Adreno-leukodystrophy (adreno-testiculo-leukomyelo-neuropathic-complex).

We have learned much about adreno-leukodystrophy (ALD) since the first case report by Siemerling and Creutzfeld [1923]. Many aspects of this disease, however, are still enigmatic and worthy of investigation (see Pathogenesis). We now realize that ALD is a constellation of clinical and pathologic presentations, all of which presumably are caused by an X-linked genetic defect in the handling of fatty acids [Migeon et al. 1981, Ogino and Suzuki 1981, Singh et al. 1984]. At the present time, and for the sake of this discussion, adreno-leukodystrophy is subdivided into 5 major clinical types: classical, X-linked juvenile ALD; X-linked adult ALD; adrenomyeloneuropathic variant (AMN); female ALD; and neonatal ALD. A sixth type, which has only pathologic and pathogenetic relevance, is the fetal form [Powers et al. 1982]. Patients may have clinical or subclinical involvement of only one organ system (e.g., adrenal) or they may have any combination of adrenal, testis, brain, spinal cord, and peripheral nerve disease [O'Neill et al. 1981]. The most common type is the classical juvenile form, followed by the AMN variant. X-linked adult ALD is uncommen and female ALD is rare.
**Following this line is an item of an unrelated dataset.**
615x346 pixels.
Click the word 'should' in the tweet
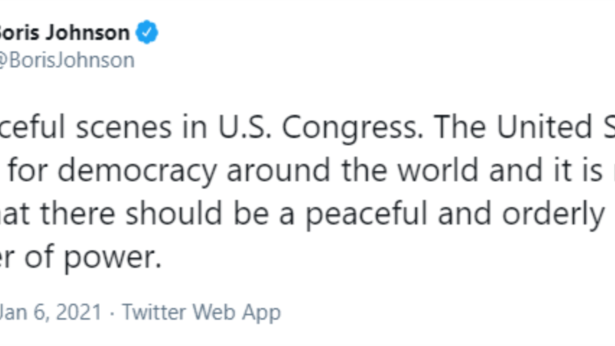click(174, 213)

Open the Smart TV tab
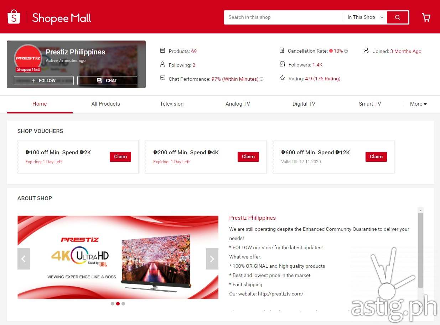click(369, 104)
The precise nosologic placement of the neonatal form is still debated and will be discussed more fully below. Although satisfactory treatment of central nervous system demyelination in ALD and system degeneration in AMN awaits a better understanding of their pathogenesis, we are now able to control this disease complex by carrier identification and genetic counseling or by in utero detection and therapeutic abortion [Moser et al. 1984].